--- WRITTEN PROBLEM ---
Copy out every row below, substituting "The screenshot's height and width are" for each "The height and width of the screenshot is" and leaving everything else untouched.
++++ RECORDS PROVIDED ++++
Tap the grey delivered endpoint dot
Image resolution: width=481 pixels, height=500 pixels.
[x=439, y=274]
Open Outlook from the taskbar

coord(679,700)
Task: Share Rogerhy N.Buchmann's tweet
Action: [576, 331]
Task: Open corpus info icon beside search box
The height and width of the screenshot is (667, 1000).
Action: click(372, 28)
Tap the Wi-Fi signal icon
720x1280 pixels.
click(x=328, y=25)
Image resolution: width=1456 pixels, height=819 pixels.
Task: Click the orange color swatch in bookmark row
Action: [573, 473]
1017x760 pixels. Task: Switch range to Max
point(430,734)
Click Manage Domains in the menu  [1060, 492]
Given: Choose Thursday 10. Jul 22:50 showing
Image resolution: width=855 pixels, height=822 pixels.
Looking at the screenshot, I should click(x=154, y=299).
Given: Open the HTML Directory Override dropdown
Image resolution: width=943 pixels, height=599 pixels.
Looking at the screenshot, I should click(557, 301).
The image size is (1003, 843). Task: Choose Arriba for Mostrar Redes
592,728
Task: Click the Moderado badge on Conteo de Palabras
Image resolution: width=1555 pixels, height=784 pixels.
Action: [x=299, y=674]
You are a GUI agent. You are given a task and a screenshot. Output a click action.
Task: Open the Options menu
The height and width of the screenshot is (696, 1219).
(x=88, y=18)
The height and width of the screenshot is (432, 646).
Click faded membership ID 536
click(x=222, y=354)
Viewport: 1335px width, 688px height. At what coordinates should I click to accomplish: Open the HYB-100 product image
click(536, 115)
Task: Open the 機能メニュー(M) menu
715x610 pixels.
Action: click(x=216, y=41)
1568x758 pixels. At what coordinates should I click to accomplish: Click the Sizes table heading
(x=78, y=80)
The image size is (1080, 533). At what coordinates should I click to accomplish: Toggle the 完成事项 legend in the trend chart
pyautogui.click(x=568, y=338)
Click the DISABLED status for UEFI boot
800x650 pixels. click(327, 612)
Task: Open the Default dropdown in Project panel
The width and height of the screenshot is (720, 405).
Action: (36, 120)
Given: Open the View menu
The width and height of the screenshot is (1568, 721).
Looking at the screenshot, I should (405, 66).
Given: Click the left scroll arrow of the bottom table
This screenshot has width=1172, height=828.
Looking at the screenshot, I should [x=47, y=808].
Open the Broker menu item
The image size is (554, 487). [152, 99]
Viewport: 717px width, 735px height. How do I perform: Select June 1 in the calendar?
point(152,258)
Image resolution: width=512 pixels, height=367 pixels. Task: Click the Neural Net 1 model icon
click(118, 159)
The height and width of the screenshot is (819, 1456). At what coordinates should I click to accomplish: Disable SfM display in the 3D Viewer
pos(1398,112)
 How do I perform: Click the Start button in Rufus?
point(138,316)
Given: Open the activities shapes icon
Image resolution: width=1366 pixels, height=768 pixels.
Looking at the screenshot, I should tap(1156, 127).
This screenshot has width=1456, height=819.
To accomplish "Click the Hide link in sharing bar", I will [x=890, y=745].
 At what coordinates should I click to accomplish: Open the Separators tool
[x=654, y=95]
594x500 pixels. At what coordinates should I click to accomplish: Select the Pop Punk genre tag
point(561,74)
++++
--- EXERCISE RESPONSE ---
Tap the grey delivered endpoint dot
Image resolution: width=481 pixels, height=500 pixels.
[x=439, y=274]
Open Outlook from the taskbar

coord(679,700)
Task: Share Rogerhy N.Buchmann's tweet
Action: [576, 331]
Task: Open corpus info icon beside search box
The screenshot's height and width are (667, 1000).
Action: click(372, 28)
Tap the Wi-Fi signal icon
720x1280 pixels.
click(x=328, y=25)
Image resolution: width=1456 pixels, height=819 pixels.
Task: Click the orange color swatch in bookmark row
Action: [573, 473]
1017x760 pixels. Task: Switch range to Max
point(430,734)
Click Manage Domains in the menu  [1060, 492]
Given: Choose Thursday 10. Jul 22:50 showing
Image resolution: width=855 pixels, height=822 pixels.
Looking at the screenshot, I should click(x=154, y=299).
Given: Open the HTML Directory Override dropdown
Image resolution: width=943 pixels, height=599 pixels.
Looking at the screenshot, I should click(557, 301).
The image size is (1003, 843). Task: Choose Arriba for Mostrar Redes
592,728
Task: Click the Moderado badge on Conteo de Palabras
Image resolution: width=1555 pixels, height=784 pixels.
Action: [x=299, y=674]
You are a GUI agent. You are given a task and a screenshot. Output a click action.
Task: Open the Options menu
The screenshot's height and width are (696, 1219).
(x=88, y=18)
The screenshot's height and width are (432, 646).
Click faded membership ID 536
click(x=222, y=354)
Viewport: 1335px width, 688px height. At what coordinates should I click to accomplish: Open the HYB-100 product image
click(536, 115)
Task: Open the 機能メニュー(M) menu
715x610 pixels.
Action: click(x=216, y=41)
1568x758 pixels. At what coordinates should I click to accomplish: Click the Sizes table heading
(x=78, y=80)
The image size is (1080, 533). At what coordinates should I click to accomplish: Toggle the 完成事项 legend in the trend chart
pyautogui.click(x=568, y=338)
Click the DISABLED status for UEFI boot
800x650 pixels. click(327, 612)
Task: Open the Default dropdown in Project panel
The width and height of the screenshot is (720, 405).
Action: (36, 120)
Given: Open the View menu
The width and height of the screenshot is (1568, 721).
Looking at the screenshot, I should (405, 66).
Given: Click the left scroll arrow of the bottom table
This screenshot has width=1172, height=828.
Looking at the screenshot, I should [x=47, y=808].
Open the Broker menu item
The image size is (554, 487). [152, 99]
Viewport: 717px width, 735px height. How do I perform: Select June 1 in the calendar?
point(152,258)
Image resolution: width=512 pixels, height=367 pixels. Task: Click the Neural Net 1 model icon
click(118, 159)
The screenshot's height and width are (819, 1456). At what coordinates should I click to accomplish: Disable SfM display in the 3D Viewer
pos(1398,112)
 How do I perform: Click the Start button in Rufus?
point(138,316)
Given: Open the activities shapes icon
Image resolution: width=1366 pixels, height=768 pixels.
Looking at the screenshot, I should tap(1156, 127).
This screenshot has width=1456, height=819.
To accomplish "Click the Hide link in sharing bar", I will [x=890, y=745].
 At what coordinates should I click to accomplish: Open the Separators tool
[x=654, y=95]
594x500 pixels. At what coordinates should I click to accomplish: Select the Pop Punk genre tag
point(561,74)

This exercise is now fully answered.